# EXERCISE MATERIALS
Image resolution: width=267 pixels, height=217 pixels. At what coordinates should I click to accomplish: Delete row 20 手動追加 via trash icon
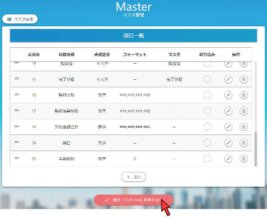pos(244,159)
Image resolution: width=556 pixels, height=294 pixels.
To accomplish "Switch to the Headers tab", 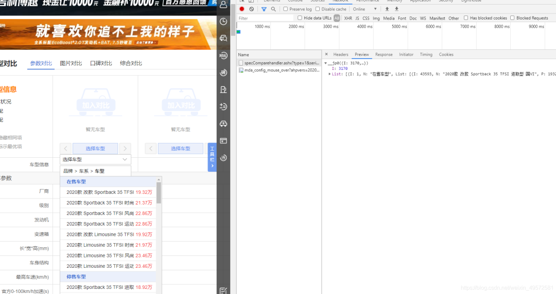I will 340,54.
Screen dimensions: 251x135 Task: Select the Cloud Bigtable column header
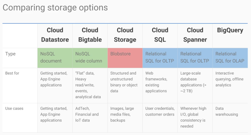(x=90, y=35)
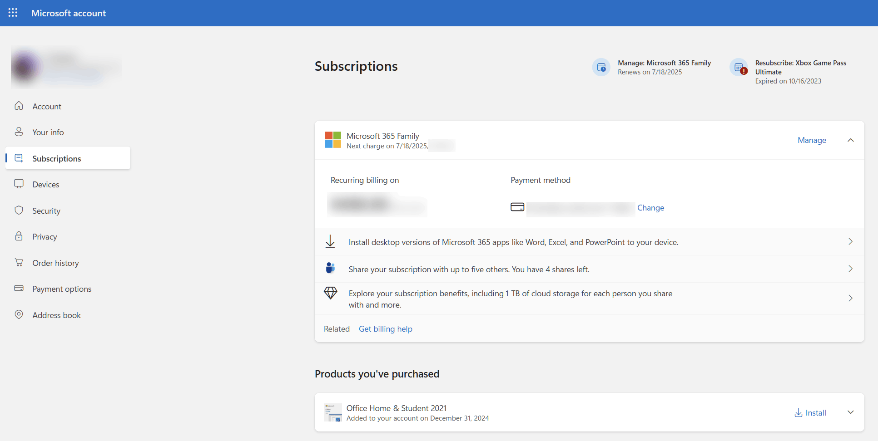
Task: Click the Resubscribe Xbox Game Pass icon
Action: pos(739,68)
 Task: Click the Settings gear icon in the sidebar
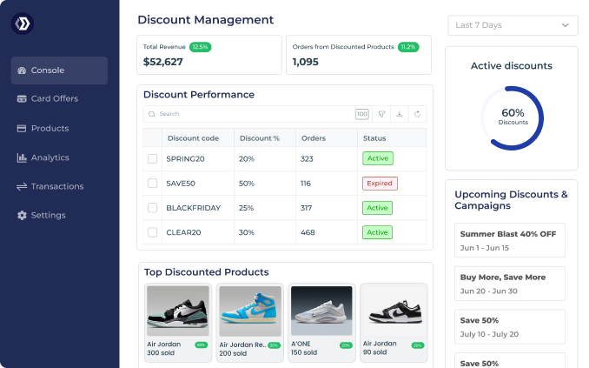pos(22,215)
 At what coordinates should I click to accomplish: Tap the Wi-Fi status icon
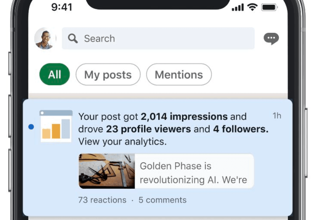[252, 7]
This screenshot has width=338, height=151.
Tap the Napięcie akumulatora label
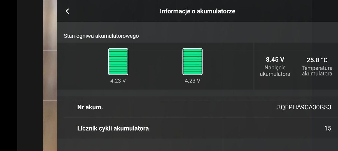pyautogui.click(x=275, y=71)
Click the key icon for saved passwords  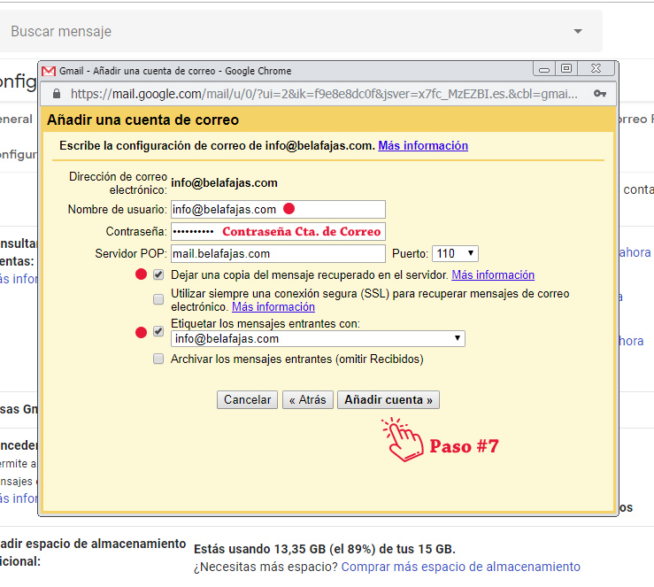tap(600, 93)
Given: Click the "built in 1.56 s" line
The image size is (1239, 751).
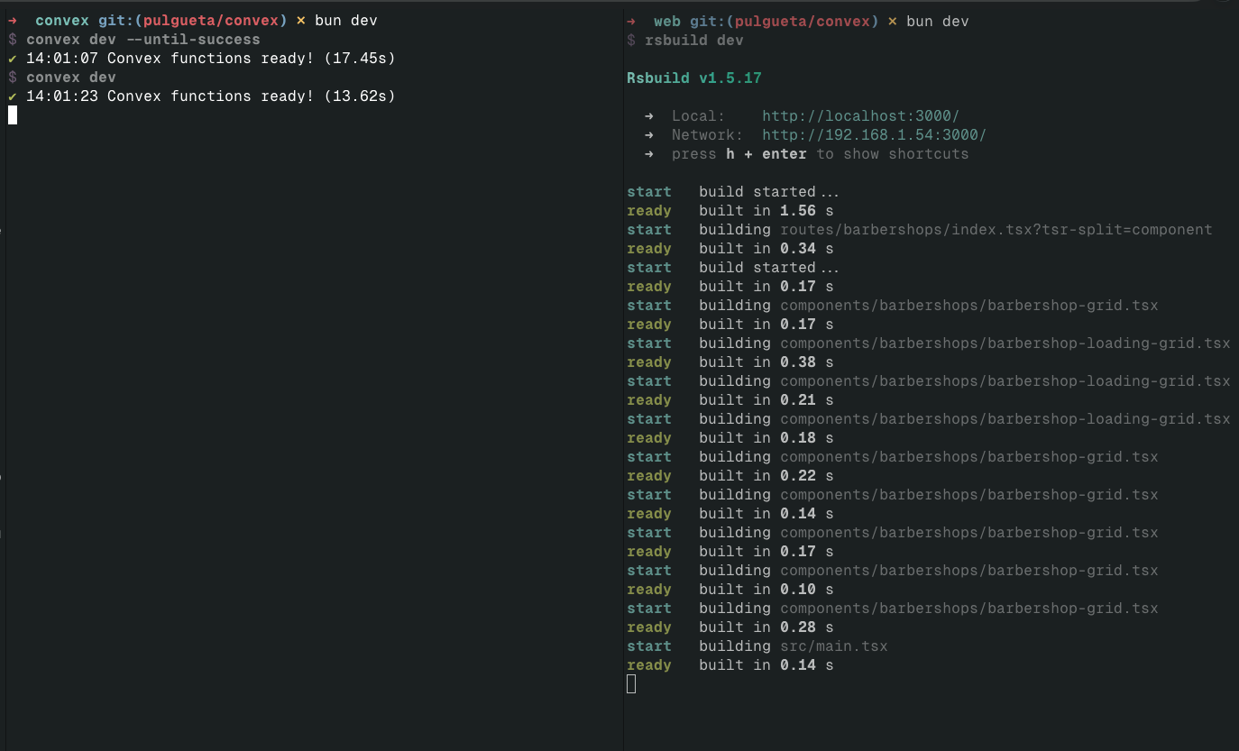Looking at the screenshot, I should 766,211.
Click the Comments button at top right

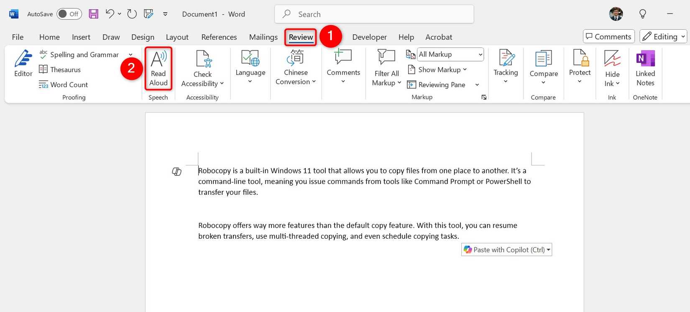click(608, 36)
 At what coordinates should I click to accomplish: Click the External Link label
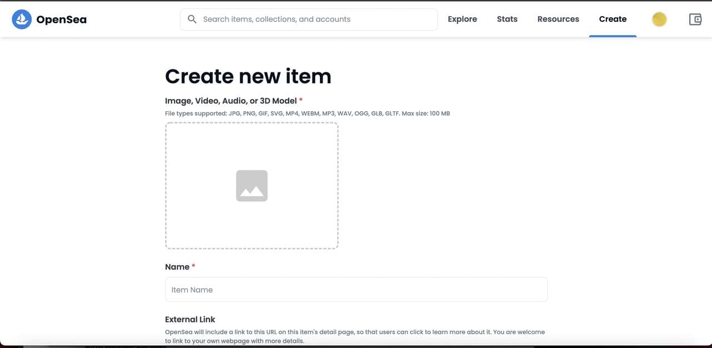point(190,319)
---
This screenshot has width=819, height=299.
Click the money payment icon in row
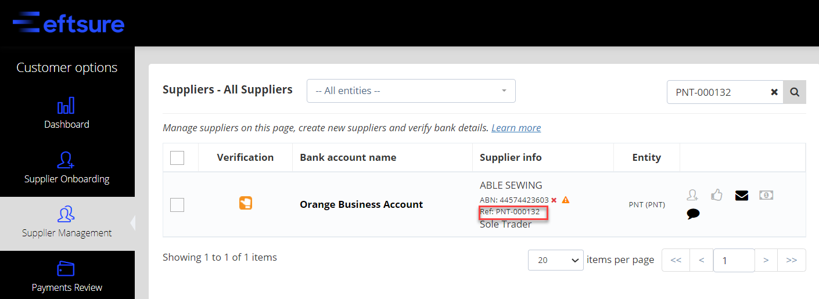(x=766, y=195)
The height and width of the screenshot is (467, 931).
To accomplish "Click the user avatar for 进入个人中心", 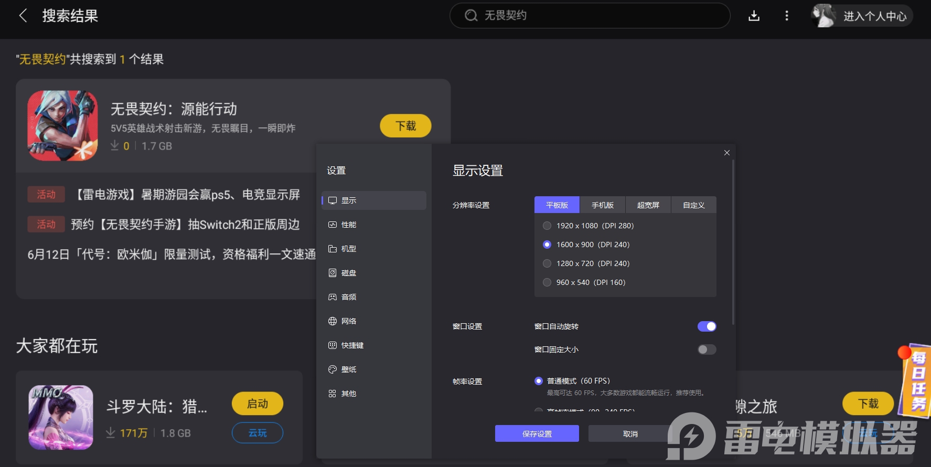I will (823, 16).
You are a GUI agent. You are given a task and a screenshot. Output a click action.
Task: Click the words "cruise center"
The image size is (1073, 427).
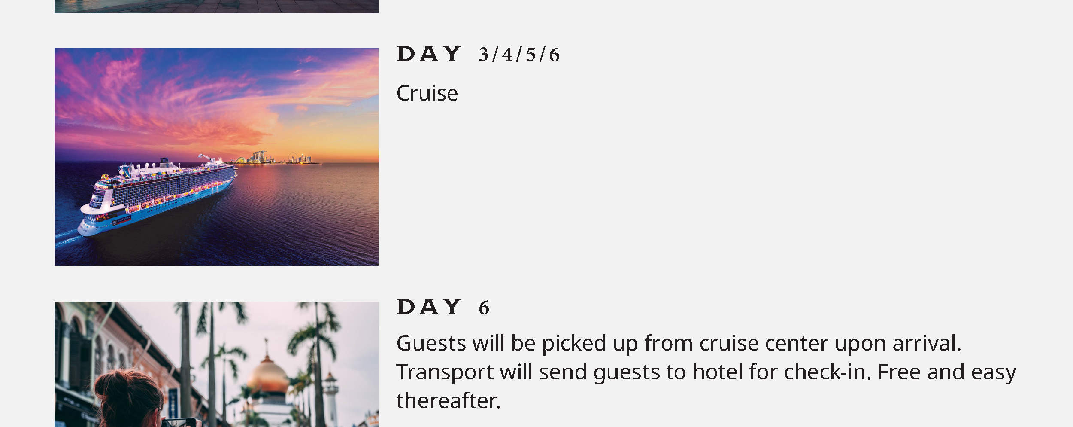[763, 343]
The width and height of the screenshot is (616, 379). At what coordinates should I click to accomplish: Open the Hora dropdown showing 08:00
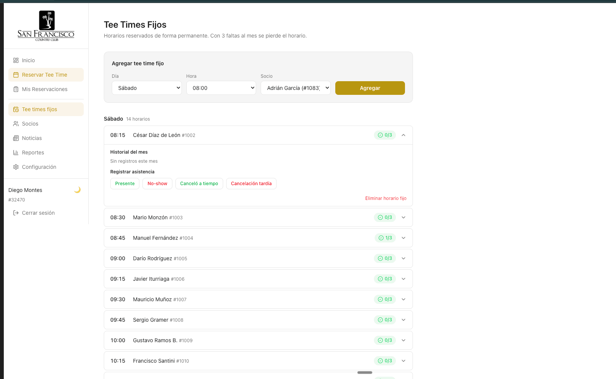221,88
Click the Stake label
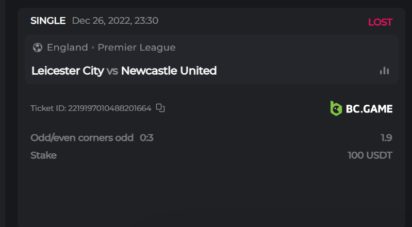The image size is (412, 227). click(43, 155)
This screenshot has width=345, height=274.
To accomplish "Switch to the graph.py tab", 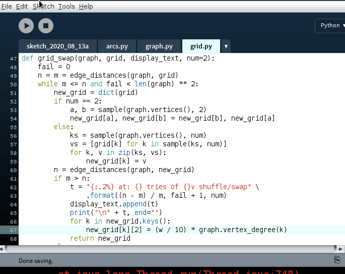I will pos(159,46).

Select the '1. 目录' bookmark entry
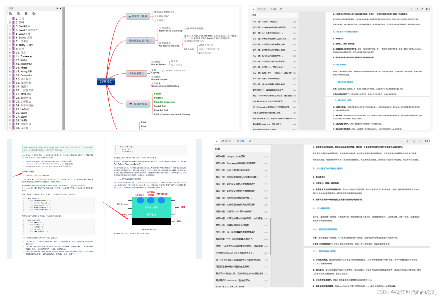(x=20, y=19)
==
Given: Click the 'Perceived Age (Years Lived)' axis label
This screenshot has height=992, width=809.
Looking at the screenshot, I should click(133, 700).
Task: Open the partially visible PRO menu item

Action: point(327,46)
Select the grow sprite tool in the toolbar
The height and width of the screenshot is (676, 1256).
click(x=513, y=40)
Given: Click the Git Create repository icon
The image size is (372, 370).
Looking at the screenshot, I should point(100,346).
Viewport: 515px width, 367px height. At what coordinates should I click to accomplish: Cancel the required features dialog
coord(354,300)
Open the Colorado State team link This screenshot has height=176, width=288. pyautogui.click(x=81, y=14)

# REQUIREMENT
Only the lines above from the one with "Given: Click the 'Perceived" up to and including the one with "Select the grow sprite tool in the toolbar" should be repeated, exactly as written.

# ANSWER BOX
Given: Click the 'Perceived Age (Years Lived)' axis label
This screenshot has height=992, width=809.
Looking at the screenshot, I should click(133, 700).
Task: Open the partially visible PRO menu item

Action: point(327,46)
Select the grow sprite tool in the toolbar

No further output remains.